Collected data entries
BEGIN

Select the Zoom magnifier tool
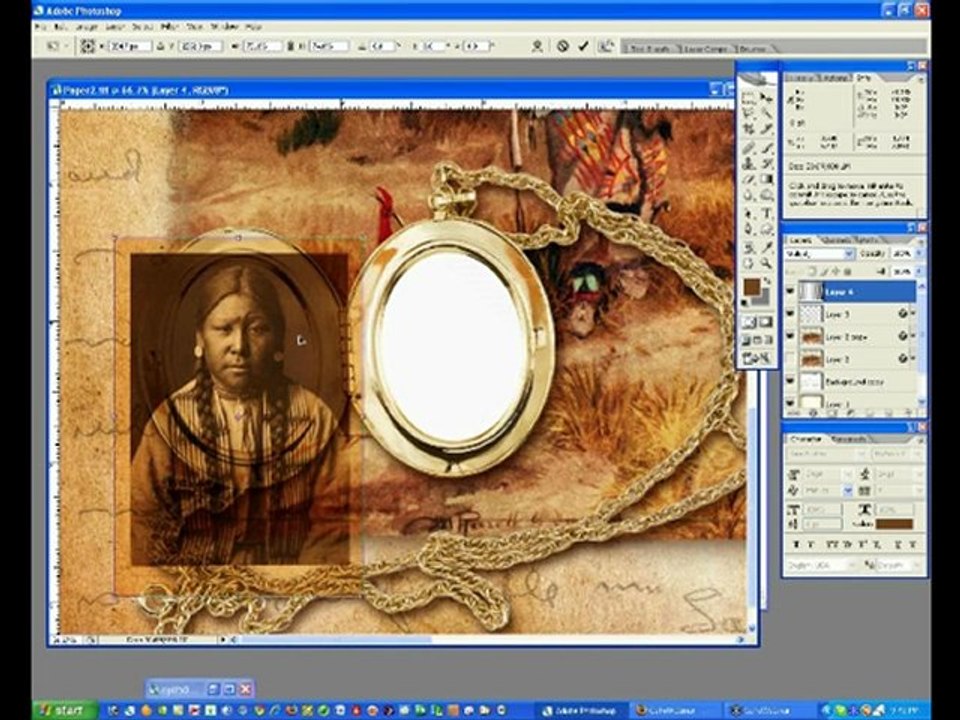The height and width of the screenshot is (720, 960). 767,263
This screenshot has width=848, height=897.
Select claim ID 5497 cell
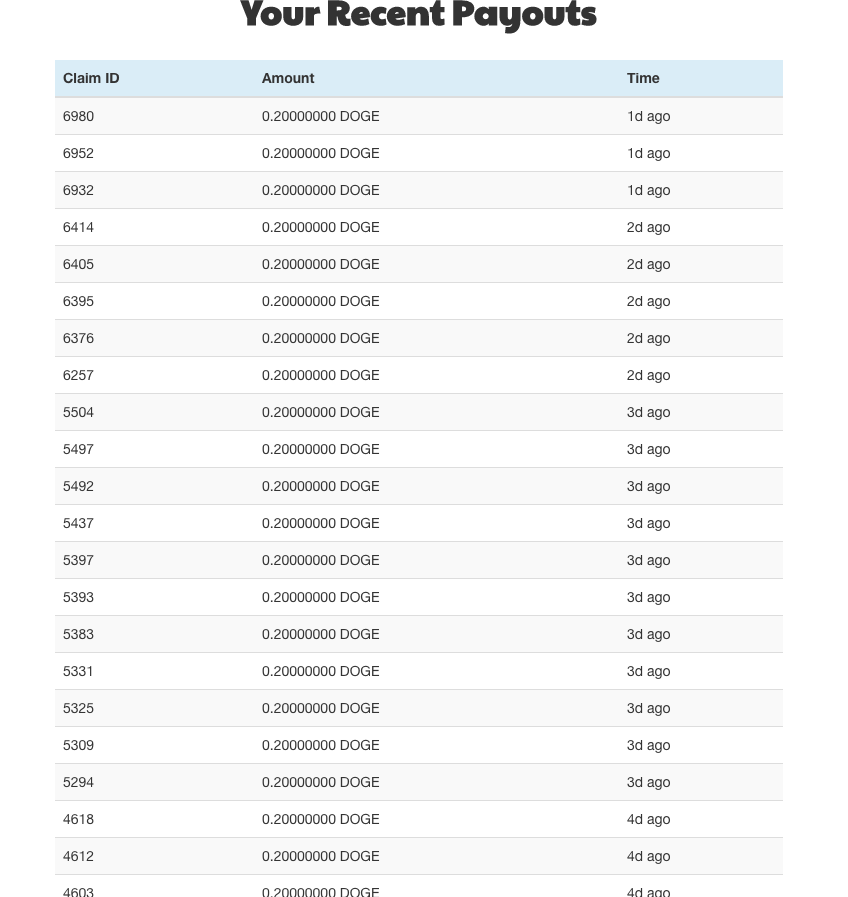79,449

END

#### What the task asks:
Give back exactly, and only, the lines from the one holding "This screenshot has width=848, height=897." through the last line of the entries, with every picture omitted.

#### Final answer:
This screenshot has width=848, height=897.
Select claim ID 5497 cell
79,449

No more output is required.